Seven Senate Democrats called on the SEC to investigate any
possible misconduct by the financial advisors of municipal entities
in Puerto Rico during the years that led to the country's
current "dire debt crisis." The proposed investigation
would track misconduct pursuant to Dodd-Frank Act municipal bond
The Senators emphasized that Puerto Rico is facing approximately
$71 billion in debt and an estimated pension liability of $46
billion, along with "debt service payments that consume more
than one-third of its revenues." They explained that
amendments to the Security Exchange Act pursuant to Dodd-Frank Act
Section 975 require the MSRB to adopt, and to impose on financial
professionals, rules that are "designed to prevent fraudulent
and manipulative acts and practices . . . and, in
general, to protect investors, municipal entities, obligated
persons, and the public interest." The Senators emphasized
that the Securities Exchange Act also grants broad enforcement and
examination authority to the SEC and FINRA to implement the
"municipal entity protection mandate."
The Senators observed that the SEC has devoted "significant
attention" to municipal securities markets in past actions
that include numerous field hearings from 2010 to 2011, which
informed a 2012
report on the state of the municipal securities market. The
Senators noted that this report called for "far-reaching
reforms" in addition to Dodd-Frank Act registration
requirements for municipal advisors, some of which have been
implemented. The senators urged the SEC to provide an update on (i)
the status of the 2012 recommendations, and (ii) whether the SEC
needs new authorities in order to enhance its protection of
municipal entities in Puerto Rico and elsewhere.
The Senators warned the SEC that if it fails to investigate
adequately whether illegal conduct occurred in connection with the
underwriting, sale, distribution and trading of Puerto Rican debt
in the years leading up to the present crisis, then it's
possible that "investors will not regain confidence in Puerto
Rico's debt markets and Puerto Rico's access to normal
credit markets will remain impaired."
Senators Robert Menendez (D-NJ), Elizabeth Warren (D-MA), Bernie
Sanders (D-VT), Charles Schumer (D-NY), Kirsten Gillibrand (D-NY),
Jeffrey A. Merkley (D-OR) and Richard Blumenthal (D-CT) were the
sole authors of the letter.
Perhaps the questions that Congress should ask are these: Why are so many states, cities and municipal entities approaching insolvency?
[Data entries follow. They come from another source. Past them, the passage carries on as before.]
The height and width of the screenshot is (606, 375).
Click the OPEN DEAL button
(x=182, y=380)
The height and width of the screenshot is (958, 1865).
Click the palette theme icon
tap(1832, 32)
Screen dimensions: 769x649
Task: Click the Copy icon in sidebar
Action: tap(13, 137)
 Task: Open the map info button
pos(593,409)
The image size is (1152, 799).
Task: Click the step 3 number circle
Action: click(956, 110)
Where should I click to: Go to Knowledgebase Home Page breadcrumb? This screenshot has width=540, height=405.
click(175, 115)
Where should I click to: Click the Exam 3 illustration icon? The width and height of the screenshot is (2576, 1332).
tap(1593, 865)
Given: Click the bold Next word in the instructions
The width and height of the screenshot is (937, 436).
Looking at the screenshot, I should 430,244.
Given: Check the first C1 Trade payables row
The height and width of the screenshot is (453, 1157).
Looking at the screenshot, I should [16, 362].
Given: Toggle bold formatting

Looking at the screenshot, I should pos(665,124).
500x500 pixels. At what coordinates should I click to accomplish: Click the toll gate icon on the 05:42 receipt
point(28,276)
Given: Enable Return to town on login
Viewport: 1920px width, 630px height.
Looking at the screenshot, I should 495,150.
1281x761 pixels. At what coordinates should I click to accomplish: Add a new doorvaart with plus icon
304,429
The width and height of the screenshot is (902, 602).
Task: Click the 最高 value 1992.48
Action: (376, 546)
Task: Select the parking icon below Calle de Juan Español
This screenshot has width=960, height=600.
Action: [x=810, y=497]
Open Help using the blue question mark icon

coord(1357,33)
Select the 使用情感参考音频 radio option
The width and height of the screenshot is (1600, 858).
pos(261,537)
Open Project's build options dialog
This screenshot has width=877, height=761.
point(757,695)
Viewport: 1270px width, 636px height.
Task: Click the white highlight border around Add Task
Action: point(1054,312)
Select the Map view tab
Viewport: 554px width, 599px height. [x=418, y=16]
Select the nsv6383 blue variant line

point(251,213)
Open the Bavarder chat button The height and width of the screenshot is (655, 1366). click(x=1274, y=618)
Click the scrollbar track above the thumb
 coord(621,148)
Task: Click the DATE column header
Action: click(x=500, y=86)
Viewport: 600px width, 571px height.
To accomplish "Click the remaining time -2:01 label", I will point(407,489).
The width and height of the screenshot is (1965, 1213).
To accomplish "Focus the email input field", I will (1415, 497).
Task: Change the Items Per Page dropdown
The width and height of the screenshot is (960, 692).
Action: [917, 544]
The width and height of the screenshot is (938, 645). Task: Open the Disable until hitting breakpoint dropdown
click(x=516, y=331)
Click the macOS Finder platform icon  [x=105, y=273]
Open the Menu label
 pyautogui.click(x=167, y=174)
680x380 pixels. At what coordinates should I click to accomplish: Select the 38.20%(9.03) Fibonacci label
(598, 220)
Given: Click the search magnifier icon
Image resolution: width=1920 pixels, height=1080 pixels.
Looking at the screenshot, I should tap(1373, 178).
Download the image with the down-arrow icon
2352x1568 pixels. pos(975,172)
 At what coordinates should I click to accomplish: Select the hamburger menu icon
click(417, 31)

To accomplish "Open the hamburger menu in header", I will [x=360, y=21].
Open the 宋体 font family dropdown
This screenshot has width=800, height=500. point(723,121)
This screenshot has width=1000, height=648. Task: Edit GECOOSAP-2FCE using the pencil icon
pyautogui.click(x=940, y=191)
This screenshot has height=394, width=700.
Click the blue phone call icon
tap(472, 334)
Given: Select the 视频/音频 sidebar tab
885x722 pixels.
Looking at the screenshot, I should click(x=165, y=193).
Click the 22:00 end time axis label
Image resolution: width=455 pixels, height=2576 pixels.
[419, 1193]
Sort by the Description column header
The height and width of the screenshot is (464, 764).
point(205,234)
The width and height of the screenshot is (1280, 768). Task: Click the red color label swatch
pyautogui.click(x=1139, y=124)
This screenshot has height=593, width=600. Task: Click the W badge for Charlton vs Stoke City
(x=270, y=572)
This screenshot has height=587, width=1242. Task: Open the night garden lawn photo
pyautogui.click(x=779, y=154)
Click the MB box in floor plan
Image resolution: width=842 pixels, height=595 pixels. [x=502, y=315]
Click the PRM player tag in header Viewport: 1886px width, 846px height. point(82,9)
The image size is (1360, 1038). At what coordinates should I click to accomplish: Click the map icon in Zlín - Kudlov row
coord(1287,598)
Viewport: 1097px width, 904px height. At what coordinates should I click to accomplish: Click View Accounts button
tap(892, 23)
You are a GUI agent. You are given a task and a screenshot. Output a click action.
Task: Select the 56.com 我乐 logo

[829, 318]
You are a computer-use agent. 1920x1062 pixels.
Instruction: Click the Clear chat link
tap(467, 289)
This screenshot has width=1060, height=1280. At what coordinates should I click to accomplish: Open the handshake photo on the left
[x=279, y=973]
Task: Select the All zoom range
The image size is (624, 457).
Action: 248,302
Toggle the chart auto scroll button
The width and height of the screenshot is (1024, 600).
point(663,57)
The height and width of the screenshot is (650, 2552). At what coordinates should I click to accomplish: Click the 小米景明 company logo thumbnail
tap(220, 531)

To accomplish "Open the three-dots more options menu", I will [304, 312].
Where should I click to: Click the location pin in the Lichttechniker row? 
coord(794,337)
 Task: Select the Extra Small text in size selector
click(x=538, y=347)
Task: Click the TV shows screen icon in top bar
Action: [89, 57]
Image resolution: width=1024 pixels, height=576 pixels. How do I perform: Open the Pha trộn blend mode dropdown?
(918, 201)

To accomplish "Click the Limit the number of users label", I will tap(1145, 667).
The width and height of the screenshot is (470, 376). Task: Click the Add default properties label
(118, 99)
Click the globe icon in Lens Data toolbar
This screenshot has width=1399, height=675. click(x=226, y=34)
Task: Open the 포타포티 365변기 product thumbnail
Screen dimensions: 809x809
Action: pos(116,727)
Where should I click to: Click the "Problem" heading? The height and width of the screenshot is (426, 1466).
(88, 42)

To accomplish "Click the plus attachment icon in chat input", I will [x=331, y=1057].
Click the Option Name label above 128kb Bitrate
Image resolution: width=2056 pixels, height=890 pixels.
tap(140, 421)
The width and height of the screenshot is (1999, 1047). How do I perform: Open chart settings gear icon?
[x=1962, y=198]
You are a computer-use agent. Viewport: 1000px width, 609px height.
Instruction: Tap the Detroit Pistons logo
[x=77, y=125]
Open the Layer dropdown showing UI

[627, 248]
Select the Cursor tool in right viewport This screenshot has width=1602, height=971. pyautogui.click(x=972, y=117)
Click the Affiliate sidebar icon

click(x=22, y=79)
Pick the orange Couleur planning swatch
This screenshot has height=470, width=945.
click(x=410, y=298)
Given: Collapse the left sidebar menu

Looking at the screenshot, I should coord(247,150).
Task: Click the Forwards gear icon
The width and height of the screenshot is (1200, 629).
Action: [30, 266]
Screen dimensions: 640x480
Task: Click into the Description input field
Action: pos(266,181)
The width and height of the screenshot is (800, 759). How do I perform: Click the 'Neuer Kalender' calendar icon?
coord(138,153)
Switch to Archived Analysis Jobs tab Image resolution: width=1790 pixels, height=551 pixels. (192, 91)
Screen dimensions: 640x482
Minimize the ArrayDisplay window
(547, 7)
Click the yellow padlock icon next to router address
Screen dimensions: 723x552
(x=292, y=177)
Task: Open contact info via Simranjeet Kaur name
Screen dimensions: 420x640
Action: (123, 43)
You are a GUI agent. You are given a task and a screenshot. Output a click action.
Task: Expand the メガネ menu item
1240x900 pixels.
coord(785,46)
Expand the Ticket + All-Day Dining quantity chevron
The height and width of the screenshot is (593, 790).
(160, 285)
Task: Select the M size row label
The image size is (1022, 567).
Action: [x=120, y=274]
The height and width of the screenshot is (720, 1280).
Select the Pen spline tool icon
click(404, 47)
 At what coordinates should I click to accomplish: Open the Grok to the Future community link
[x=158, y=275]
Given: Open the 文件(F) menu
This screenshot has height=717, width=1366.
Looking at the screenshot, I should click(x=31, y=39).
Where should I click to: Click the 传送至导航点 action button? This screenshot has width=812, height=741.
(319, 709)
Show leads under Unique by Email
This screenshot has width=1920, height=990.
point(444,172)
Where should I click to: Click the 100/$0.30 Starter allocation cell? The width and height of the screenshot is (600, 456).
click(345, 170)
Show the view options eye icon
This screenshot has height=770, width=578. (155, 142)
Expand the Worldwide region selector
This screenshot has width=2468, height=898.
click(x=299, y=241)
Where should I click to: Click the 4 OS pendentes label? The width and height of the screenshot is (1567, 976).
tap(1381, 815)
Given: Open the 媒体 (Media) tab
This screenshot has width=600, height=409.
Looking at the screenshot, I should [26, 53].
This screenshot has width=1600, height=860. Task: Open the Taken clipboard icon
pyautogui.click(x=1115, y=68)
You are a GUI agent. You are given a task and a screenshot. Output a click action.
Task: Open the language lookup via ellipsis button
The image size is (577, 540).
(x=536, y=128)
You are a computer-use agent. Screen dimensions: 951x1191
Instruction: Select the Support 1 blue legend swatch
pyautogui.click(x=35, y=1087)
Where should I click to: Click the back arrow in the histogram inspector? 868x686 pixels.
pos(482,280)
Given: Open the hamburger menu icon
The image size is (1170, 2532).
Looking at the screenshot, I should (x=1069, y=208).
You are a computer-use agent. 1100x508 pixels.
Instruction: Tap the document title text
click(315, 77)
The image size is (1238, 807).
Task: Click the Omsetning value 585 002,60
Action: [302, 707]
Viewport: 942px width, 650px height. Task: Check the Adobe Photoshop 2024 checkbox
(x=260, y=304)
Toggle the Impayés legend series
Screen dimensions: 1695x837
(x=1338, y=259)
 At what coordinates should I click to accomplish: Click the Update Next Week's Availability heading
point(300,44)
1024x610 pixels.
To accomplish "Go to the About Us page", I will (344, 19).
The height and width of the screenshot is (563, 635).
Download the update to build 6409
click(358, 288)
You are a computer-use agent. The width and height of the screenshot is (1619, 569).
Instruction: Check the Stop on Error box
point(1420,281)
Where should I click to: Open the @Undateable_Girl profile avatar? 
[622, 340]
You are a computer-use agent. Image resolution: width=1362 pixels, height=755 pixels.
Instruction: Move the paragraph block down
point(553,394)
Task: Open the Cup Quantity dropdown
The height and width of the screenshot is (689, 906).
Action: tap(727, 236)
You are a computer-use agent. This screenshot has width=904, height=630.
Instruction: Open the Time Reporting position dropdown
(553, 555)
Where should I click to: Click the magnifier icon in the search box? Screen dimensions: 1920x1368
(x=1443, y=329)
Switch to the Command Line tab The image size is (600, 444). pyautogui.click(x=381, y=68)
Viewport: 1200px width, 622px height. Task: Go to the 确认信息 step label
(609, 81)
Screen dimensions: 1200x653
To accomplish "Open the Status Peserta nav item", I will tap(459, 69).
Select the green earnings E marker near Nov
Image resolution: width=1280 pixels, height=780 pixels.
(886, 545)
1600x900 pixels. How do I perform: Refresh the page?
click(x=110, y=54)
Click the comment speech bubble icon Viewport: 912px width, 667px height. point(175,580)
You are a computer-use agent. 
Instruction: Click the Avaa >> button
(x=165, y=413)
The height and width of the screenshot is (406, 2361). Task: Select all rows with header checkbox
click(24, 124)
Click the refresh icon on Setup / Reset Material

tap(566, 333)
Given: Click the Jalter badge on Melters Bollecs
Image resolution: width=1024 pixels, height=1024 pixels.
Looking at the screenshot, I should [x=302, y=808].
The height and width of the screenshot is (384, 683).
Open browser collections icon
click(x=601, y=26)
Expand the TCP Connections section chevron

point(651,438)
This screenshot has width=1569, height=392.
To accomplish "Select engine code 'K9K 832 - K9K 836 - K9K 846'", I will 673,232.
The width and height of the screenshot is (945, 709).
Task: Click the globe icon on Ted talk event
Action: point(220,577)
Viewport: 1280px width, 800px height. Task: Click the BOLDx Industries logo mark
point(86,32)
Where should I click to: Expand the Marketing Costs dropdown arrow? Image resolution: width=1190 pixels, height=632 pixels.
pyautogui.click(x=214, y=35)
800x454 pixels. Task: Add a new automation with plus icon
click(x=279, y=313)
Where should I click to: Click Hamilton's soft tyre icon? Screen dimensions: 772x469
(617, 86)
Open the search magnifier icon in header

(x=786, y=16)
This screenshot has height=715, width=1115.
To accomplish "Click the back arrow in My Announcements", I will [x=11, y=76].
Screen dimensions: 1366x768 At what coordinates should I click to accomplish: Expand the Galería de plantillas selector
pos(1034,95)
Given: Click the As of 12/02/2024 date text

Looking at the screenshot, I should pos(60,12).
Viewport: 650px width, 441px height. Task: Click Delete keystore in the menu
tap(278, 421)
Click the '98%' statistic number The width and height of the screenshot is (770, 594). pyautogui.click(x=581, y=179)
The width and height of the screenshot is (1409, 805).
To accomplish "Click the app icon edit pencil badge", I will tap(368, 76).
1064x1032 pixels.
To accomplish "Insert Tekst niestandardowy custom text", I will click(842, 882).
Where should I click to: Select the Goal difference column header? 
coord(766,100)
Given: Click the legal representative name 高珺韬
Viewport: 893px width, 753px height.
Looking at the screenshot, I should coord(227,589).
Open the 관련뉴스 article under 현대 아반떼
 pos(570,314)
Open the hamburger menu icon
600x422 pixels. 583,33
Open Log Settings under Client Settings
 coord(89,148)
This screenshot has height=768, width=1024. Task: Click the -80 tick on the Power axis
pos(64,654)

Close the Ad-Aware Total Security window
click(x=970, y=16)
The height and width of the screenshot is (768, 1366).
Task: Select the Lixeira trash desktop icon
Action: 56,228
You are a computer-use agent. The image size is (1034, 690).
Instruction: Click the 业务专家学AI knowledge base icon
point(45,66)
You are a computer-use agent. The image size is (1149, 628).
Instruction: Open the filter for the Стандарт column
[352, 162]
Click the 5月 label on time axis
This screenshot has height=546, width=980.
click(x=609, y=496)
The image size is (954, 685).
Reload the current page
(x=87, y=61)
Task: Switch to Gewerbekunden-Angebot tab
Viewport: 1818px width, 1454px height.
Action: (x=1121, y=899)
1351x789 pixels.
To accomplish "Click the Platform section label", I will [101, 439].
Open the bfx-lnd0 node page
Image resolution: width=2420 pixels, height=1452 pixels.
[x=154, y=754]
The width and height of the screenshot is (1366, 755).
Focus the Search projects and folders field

What factors drive governmental entities to run at unsustainable deficits? These are not trivial questions, since it is reasonable to expect that numerous governmental entities will go bust in the coming years. To borrow a phrase from the pols, "investors will not regain confidence in [governmental] debt" until the governments themselves prove they can break even at the very least. The federal government of the United States might be able to print money and make that currency valuable by mandating its use as collateral for financial transactions, but municipal entities cannot do the same. Eventually, those deficits cannot be sustained.
On a more parochial political note, why are two New York senators pushing for a portion of Puerto Rico's losses to be borne by financial institutions that tend largely to be based in New York, and that employ vast numbers of people across the City and the State? Advocating aggressively for measures that damage financial institutions based in New York would seem to injure the Senators' own constituents.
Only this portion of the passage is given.